The problem =
The expected answer is the set of lines in the data below between the line holding "Enable Stream 2 filter 2-ON box" and the line holding "This screenshot has height=989, width=1508.", inclusive, written out exactly.

⟨

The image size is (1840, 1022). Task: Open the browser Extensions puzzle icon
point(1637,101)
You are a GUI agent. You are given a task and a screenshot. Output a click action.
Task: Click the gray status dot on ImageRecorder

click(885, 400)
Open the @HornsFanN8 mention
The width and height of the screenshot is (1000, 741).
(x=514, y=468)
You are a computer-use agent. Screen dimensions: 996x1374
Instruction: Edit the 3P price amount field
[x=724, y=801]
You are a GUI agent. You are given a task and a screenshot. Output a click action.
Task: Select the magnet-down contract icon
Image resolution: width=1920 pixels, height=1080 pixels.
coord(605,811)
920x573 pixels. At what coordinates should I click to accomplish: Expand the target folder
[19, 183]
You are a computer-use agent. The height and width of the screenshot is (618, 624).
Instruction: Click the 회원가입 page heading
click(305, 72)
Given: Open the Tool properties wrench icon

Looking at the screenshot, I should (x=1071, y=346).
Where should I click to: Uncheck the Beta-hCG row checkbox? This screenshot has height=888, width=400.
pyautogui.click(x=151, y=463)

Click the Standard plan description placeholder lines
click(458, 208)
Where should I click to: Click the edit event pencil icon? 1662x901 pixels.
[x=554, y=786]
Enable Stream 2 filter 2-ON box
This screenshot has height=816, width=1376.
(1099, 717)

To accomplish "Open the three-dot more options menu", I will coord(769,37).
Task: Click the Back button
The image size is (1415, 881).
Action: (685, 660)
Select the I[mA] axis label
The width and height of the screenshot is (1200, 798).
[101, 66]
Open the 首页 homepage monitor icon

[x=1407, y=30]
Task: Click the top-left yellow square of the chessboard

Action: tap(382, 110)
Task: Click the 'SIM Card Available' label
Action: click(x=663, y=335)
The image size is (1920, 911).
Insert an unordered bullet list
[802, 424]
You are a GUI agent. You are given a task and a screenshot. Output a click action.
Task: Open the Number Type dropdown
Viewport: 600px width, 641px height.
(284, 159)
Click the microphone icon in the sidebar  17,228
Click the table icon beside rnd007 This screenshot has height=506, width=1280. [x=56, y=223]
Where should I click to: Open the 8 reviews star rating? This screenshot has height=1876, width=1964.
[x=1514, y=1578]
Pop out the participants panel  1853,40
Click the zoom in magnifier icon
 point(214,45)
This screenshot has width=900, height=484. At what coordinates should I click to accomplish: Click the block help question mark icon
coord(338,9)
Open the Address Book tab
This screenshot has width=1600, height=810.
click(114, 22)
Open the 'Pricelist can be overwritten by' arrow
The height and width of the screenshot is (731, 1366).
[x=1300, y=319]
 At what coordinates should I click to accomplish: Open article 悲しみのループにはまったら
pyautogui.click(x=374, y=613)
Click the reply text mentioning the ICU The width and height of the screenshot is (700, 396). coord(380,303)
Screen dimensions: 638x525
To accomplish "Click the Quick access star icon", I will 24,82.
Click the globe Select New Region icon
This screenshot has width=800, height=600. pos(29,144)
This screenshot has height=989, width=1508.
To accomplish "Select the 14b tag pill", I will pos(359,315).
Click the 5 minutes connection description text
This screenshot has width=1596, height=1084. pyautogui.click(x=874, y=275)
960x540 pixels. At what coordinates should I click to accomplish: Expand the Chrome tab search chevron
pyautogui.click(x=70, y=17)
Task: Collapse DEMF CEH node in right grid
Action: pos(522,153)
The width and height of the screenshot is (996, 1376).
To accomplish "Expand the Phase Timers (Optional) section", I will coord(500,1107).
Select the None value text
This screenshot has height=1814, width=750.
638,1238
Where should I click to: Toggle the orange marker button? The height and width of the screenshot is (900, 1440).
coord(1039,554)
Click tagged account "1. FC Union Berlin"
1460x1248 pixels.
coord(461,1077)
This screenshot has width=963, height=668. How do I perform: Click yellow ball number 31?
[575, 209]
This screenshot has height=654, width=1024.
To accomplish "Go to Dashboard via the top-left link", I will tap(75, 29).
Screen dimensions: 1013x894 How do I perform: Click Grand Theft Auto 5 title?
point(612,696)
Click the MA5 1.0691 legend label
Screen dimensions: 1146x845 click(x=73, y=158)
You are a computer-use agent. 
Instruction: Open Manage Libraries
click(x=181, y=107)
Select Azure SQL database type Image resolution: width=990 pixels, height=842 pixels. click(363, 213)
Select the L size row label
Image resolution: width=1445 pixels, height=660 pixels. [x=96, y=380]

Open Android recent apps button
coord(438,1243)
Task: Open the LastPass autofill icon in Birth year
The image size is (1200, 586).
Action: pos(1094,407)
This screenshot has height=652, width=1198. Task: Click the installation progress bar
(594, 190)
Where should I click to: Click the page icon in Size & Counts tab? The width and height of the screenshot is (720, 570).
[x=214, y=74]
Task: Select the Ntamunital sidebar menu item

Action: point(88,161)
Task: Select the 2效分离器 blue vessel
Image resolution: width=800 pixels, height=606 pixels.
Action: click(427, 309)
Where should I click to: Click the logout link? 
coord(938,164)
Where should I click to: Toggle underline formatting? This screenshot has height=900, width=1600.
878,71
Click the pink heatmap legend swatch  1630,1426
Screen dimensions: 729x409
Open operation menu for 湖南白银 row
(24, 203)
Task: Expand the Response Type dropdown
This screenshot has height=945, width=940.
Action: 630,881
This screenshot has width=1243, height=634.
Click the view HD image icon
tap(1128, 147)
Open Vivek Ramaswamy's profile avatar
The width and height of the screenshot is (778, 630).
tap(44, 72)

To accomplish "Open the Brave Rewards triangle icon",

⟩

Final answer =
Enable Stream 2 filter 2-ON box
This screenshot has height=816, width=1376.
(1099, 717)

To accomplish "Open the three-dot more options menu", I will coord(769,37).
Task: Click the Back button
The image size is (1415, 881).
Action: (685, 660)
Select the I[mA] axis label
The width and height of the screenshot is (1200, 798).
[101, 66]
Open the 首页 homepage monitor icon

[x=1407, y=30]
Task: Click the top-left yellow square of the chessboard

Action: tap(382, 110)
Task: Click the 'SIM Card Available' label
Action: click(x=663, y=335)
The image size is (1920, 911).
Insert an unordered bullet list
[802, 424]
You are a GUI agent. You are given a task and a screenshot. Output a click action.
Task: Open the Number Type dropdown
Viewport: 600px width, 641px height.
(284, 159)
Click the microphone icon in the sidebar  17,228
Click the table icon beside rnd007 This screenshot has height=506, width=1280. [x=56, y=223]
Where should I click to: Open the 8 reviews star rating? This screenshot has height=1876, width=1964.
[x=1514, y=1578]
Pop out the participants panel  1853,40
Click the zoom in magnifier icon
 point(214,45)
This screenshot has width=900, height=484. At what coordinates should I click to accomplish: Click the block help question mark icon
coord(338,9)
Open the Address Book tab
This screenshot has width=1600, height=810.
click(114, 22)
Open the 'Pricelist can be overwritten by' arrow
The height and width of the screenshot is (731, 1366).
[x=1300, y=319]
 At what coordinates should I click to accomplish: Open article 悲しみのループにはまったら
pyautogui.click(x=374, y=613)
Click the reply text mentioning the ICU The width and height of the screenshot is (700, 396). coord(380,303)
Screen dimensions: 638x525
To accomplish "Click the Quick access star icon", I will 24,82.
Click the globe Select New Region icon
This screenshot has width=800, height=600. pos(29,144)
This screenshot has height=989, width=1508.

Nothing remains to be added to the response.